Instruction ->
Please show every line of the records below that contains the word "Task".

Information provided ->
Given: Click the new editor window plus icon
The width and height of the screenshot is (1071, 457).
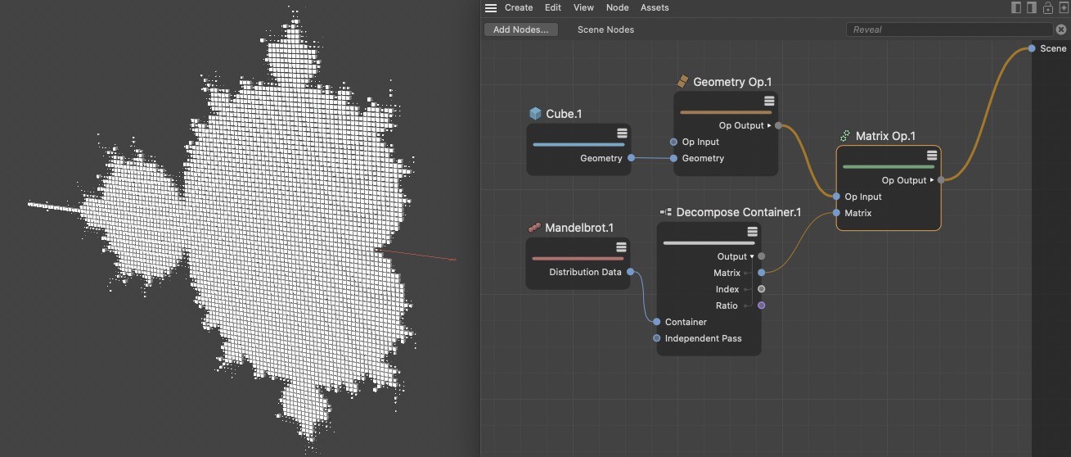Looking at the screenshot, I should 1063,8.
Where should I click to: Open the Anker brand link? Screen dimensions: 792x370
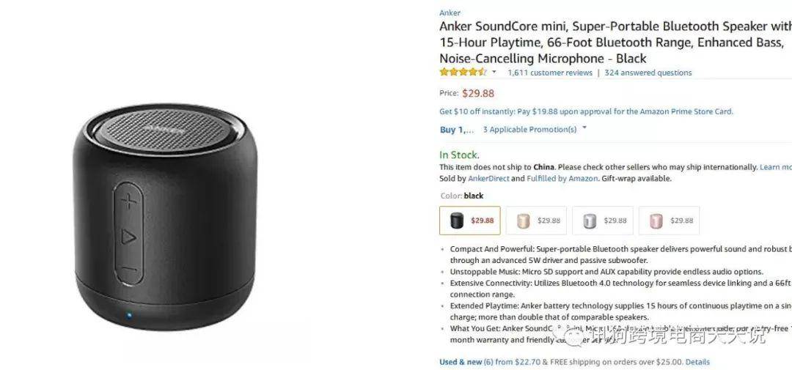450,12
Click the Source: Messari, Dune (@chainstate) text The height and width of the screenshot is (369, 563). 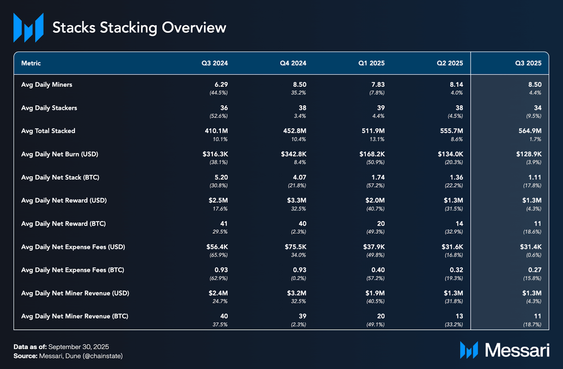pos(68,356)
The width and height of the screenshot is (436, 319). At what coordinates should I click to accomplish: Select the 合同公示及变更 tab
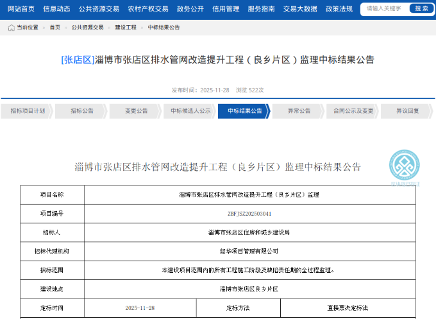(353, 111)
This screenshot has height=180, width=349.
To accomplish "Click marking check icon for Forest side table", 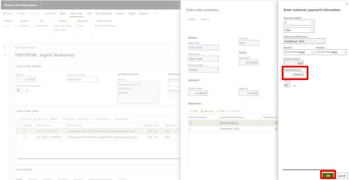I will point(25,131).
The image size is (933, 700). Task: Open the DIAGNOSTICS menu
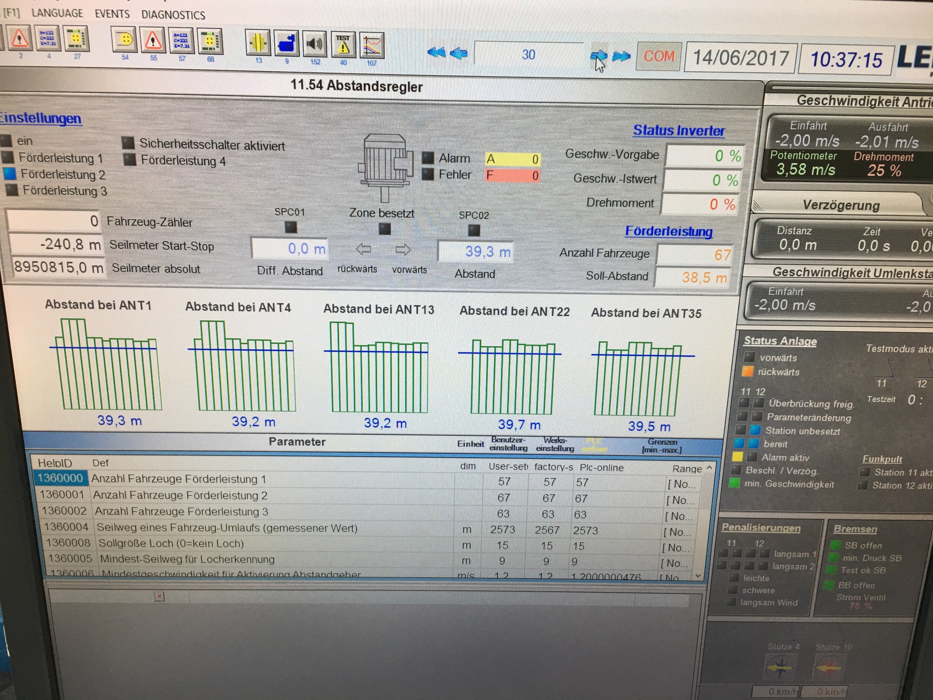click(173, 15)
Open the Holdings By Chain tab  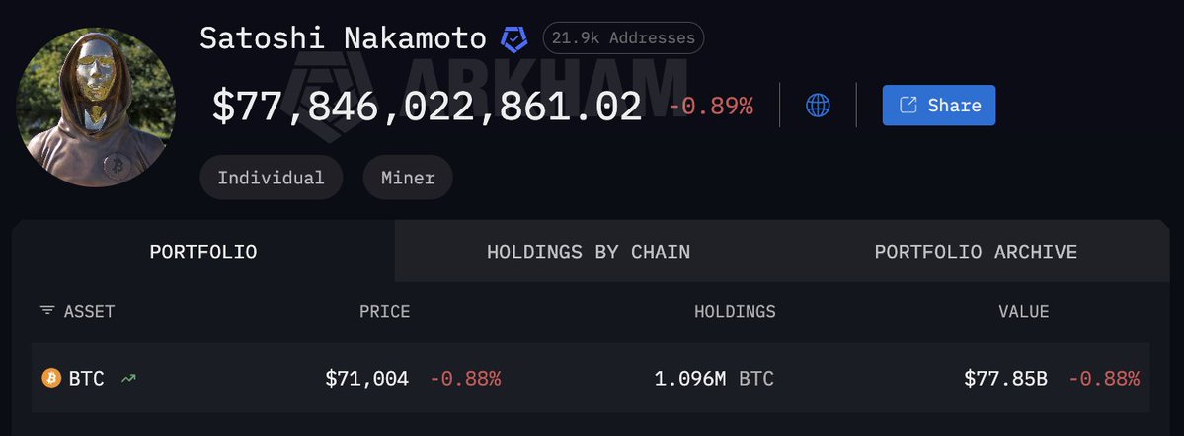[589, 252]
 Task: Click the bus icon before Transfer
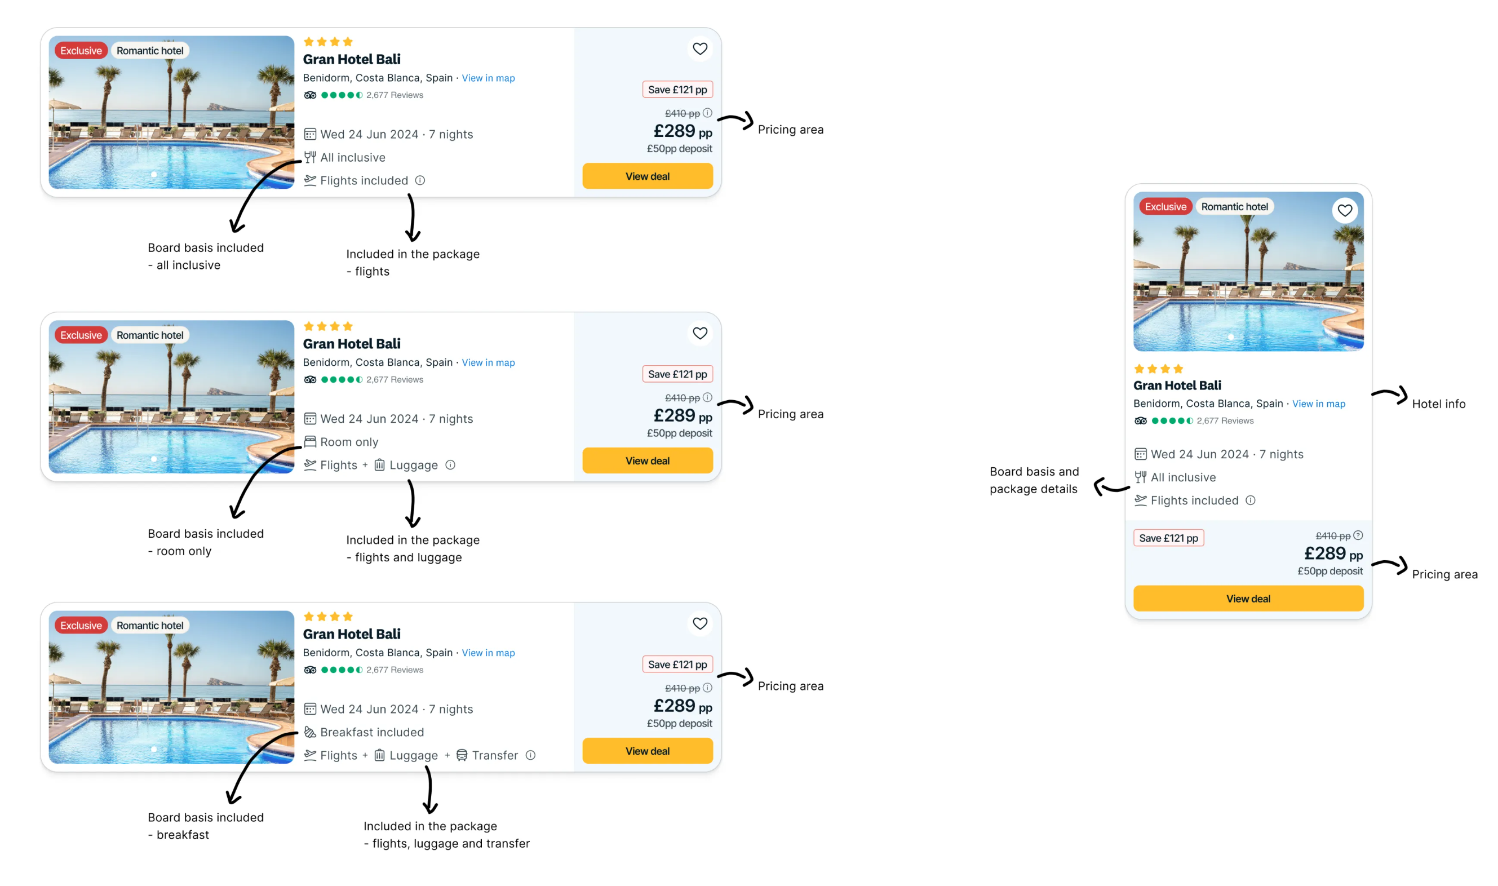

Output of the exercise ->
The image size is (933, 700). Task: Open the DIAGNOSTICS menu
 Task: Click the bus icon before Transfer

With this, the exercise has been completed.